▶ **TASK DIRECTIONS**: Could you repeat word for word only the lines from the one containing "You are a GUI" to the last line of the data below?

Records from a dataset:

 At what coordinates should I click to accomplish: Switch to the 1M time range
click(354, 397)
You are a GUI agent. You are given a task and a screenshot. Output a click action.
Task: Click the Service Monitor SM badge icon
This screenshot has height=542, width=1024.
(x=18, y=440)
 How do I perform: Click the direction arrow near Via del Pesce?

▶ **WRITTEN ANSWER**:
You are a GUI agent. You are given a task and a screenshot. Output a click action.
Task: Click the Service Monitor SM badge icon
This screenshot has height=542, width=1024.
(x=18, y=440)
 How do I perform: Click the direction arrow near Via del Pesce?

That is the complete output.